▶ YOUR TASKS
a. For the Lemmy thread below, decide whether each statement agrees with it: (i) one commenter ended up on a German server without speaking German; (ii) the thread says people have been choosing a starter Pokémon since 2001; (iii) a commenter claims everyone will immediately know what an instance is. Answer yes or no for each, quoting the deciding words.
b. Return the part of the Lemmy thread starting at "Picking a starter" and ending at "like a pokémon.".

▶ SELECTED EXCERPT
..........
- cross-posted to:
- fedibridge@lemmy.dbzer0.com
- cross-posted to:
- fedibridge@lemmy.dbzer0.com
This reddit post likely has tens if not hundreds of thousands of views, look at the top comment.
Lemmy is losing so many potential new users because the UX sucks for the vast majority of people.
What can we do?
I don’t get how people get hung on choosing a server when people have been chosing a starter Pokémon since 1998 without any major issues. And you get just about the “same” amount of practical info.
Really, what tiktok does to a generation…
This is how I ended up on a German server. I don’t speak German but really isn’t an issue. Just pick one.
Hey at least you’ll never run out of ich_iel!
Picking a starter is easy. Everyone knows that pokémon is a game about collecting creatures, and everyone knows what fire/ water/ grass is, so no one’s gonna be stumped. Not everyone is gonna immediately know what an instance is, or what it does, or what it’s there for
At least a blåhaj is kind of like a pokémon.
Im a french canadian plumber, nothing scream “have you tried unplugging and pluggin it again” more than that, yet here i am?
The people still on reddit will die with it, it’s where they made their home and there will always be a reason to stay.
..........
▶ DATA EXCERPTS
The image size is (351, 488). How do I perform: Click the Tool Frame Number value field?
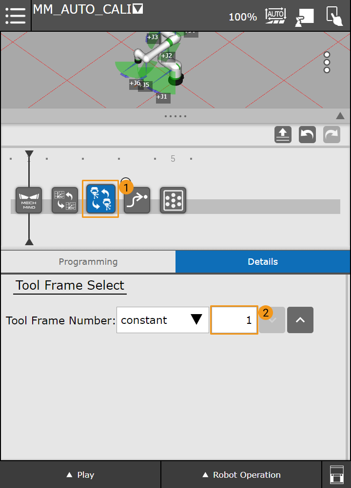pyautogui.click(x=234, y=320)
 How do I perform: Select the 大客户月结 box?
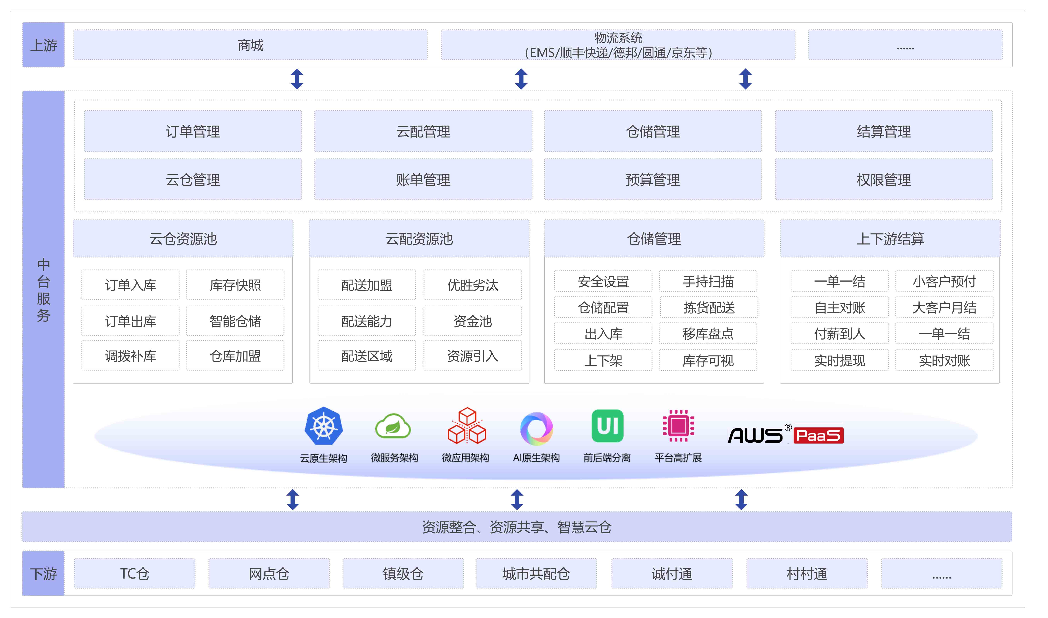[944, 307]
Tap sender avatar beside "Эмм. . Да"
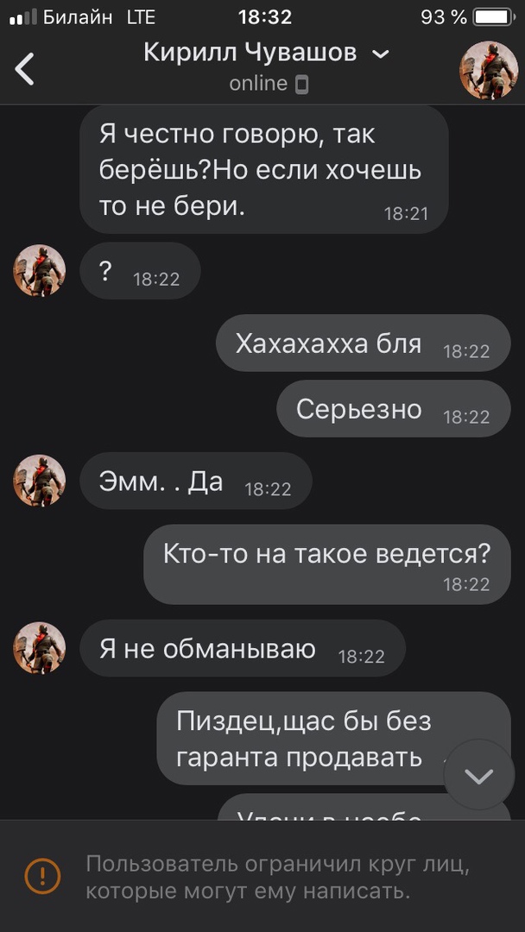Image resolution: width=525 pixels, height=932 pixels. (39, 481)
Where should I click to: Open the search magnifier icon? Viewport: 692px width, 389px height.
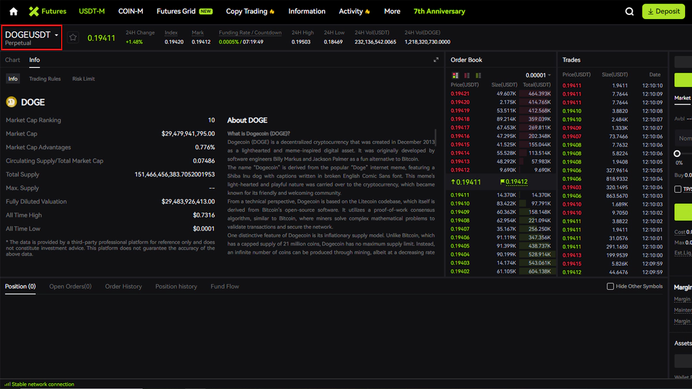630,12
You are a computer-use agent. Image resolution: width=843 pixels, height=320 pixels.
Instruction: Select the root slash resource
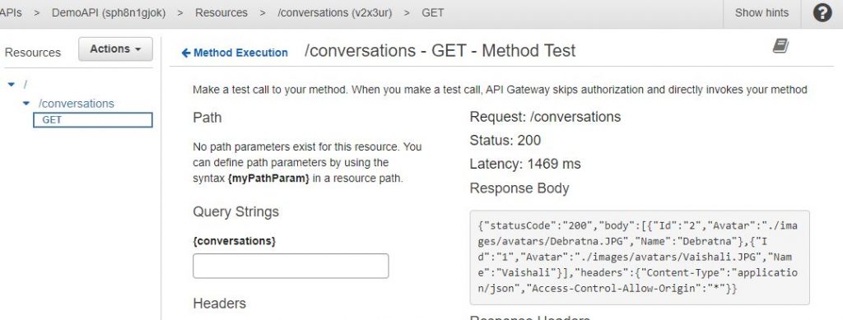[24, 84]
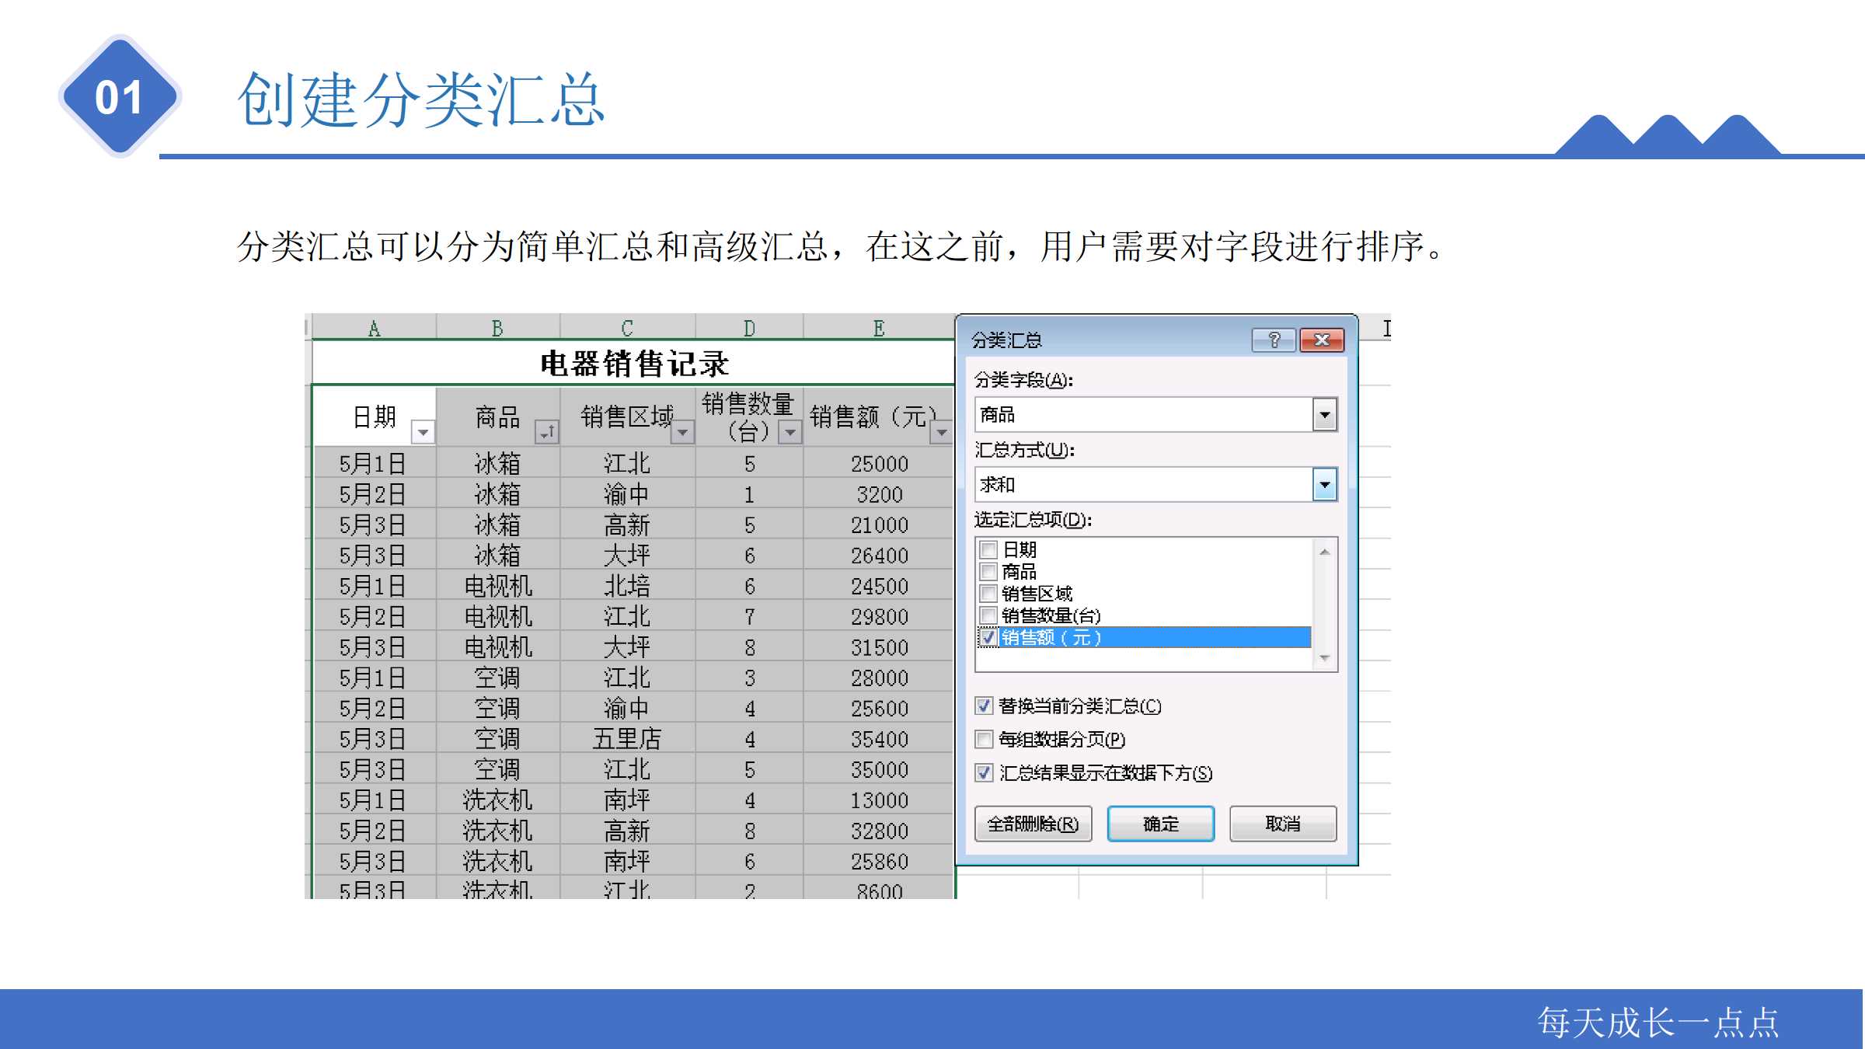This screenshot has height=1049, width=1865.
Task: Check the 销售区域 summary item
Action: tap(988, 593)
..........
▶ EXPECTED RESULTS
a.
(i) Yes: "This is how I ended up on a German server. I don’t speak German but really isn’t an issue."
(ii) No: "people have been chosing a starter Pokémon since 1998 without any major issues"
(iii) No: "Not everyone is gonna immediately know what an instance is"

b.
Picking a starter is easy. Everyone knows that pokémon is a game about collecting creatures, and everyone knows what fire/ water/ grass is, so no one’s gonna be stumped. Not everyone is gonna immediately know what an instance is, or what it does, or what it’s there for
At least a blåhaj is kind of like a pokémon.